North Carolina Court of Appeals
May 16, 2006
177 N.C. App. 567 (N.C. Ct. App. 2006)

Opinion

No. 05-851.

Filed May 16, 2006.

Chatham County No. 04 CVS 705.

Appeal by petitioners from a judgment entered 29 March 2005 by Judge J.B. Allen, Jr. in Chatham County Superior Court. Heard in the Court of Appeals 11 January 2006.

The Brough Law Firm, by Robert E. Hornick, Jr., for petitioner-appellants. Gunn Messick, L.L.P., by Robert L. Gunn and Paul S. Messick, Jr., for respondent-appellees.

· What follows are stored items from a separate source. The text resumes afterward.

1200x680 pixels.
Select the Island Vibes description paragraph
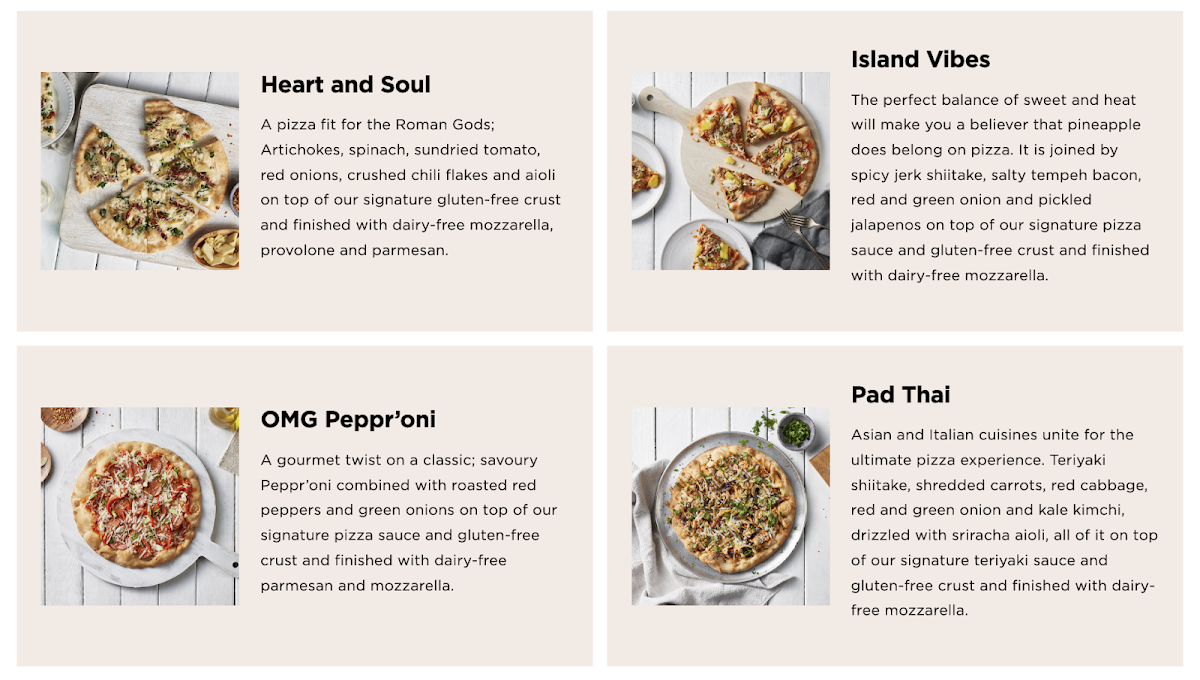pos(1000,187)
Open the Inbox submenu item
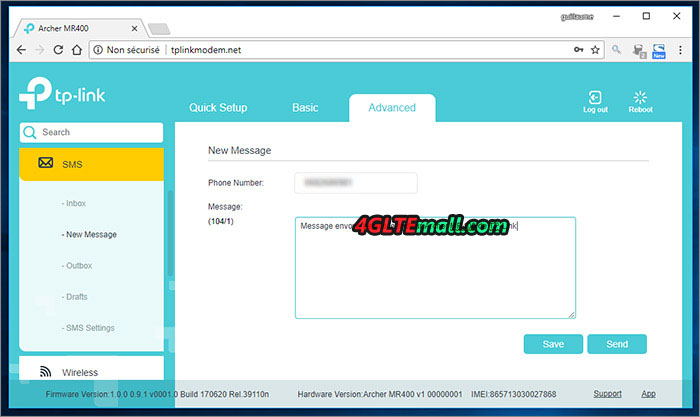 click(x=74, y=204)
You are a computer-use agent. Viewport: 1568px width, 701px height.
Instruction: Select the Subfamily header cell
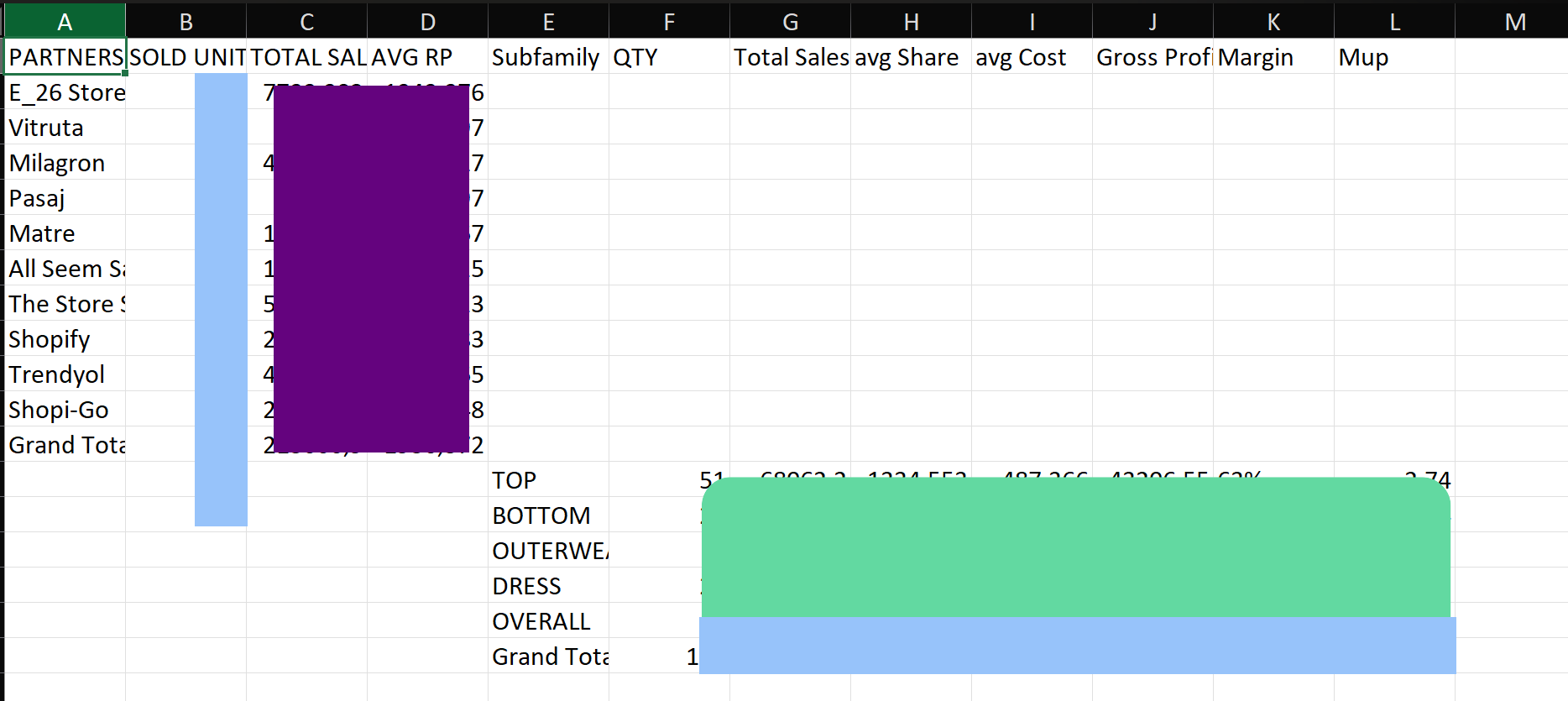(547, 57)
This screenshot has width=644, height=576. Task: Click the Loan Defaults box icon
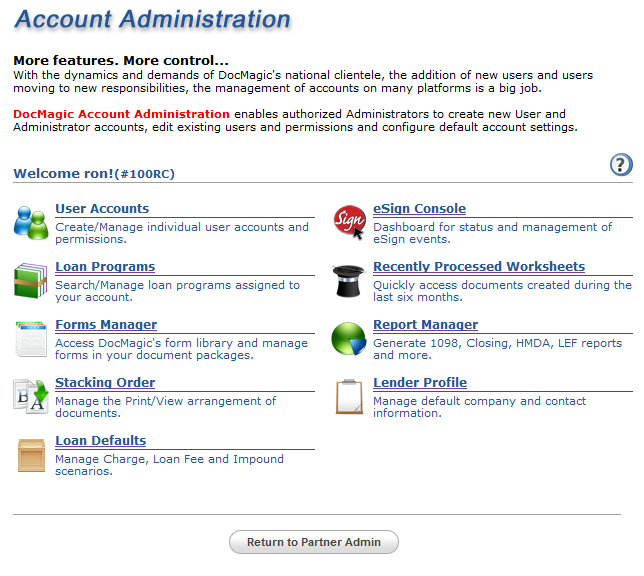click(x=30, y=455)
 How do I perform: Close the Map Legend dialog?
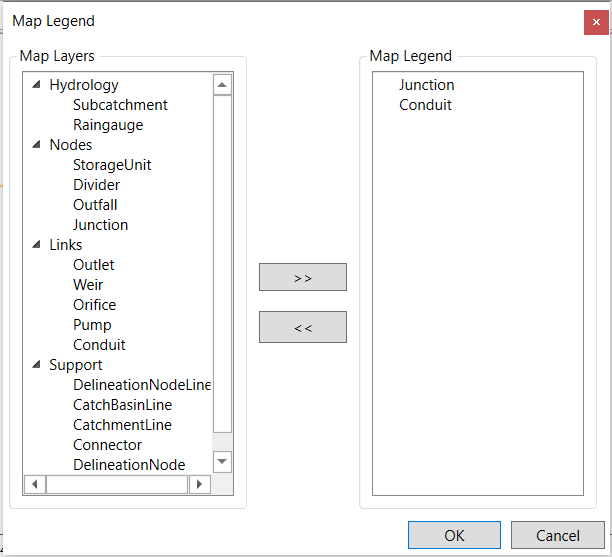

Junius Terrell (petitioner-appellant) appeals from a judgment entered 29 March 2005 which affirmed the Chatham County Board of Commissioner's (respondent-appellee's) decision to grant a conditional use permit to David Moser — Pipeline Utilities for the creation of a construction/plant storage and staging area on Lovelia Edwards' 11.5-acre parcel of land (Edwards Property) pursuant to the Chatham County Zoning Ordinance.

The Edwards Property is situated in the RA-40 Residential-Agricultural zoning district pursuant to the Chatham County Zoning Ordinance. Junius Terrell owns approximately 30 acres of land abutting the Edwards Property immediately to the east. Petitioners Robert and Beverly Murdock own and reside on property lying adjacent to the northwest corner of the Edwards Property. Petitioners David and Susan Keesee own property adjacent to the northwest corner of the Edwards Property. The Murdocks and the Keesees are also the fee title owners of Luna Lane which intersects with Old Lystra Road. Most of the other petitioners are residents of the Arbor Lea development which is adjacent to the Edwards Property.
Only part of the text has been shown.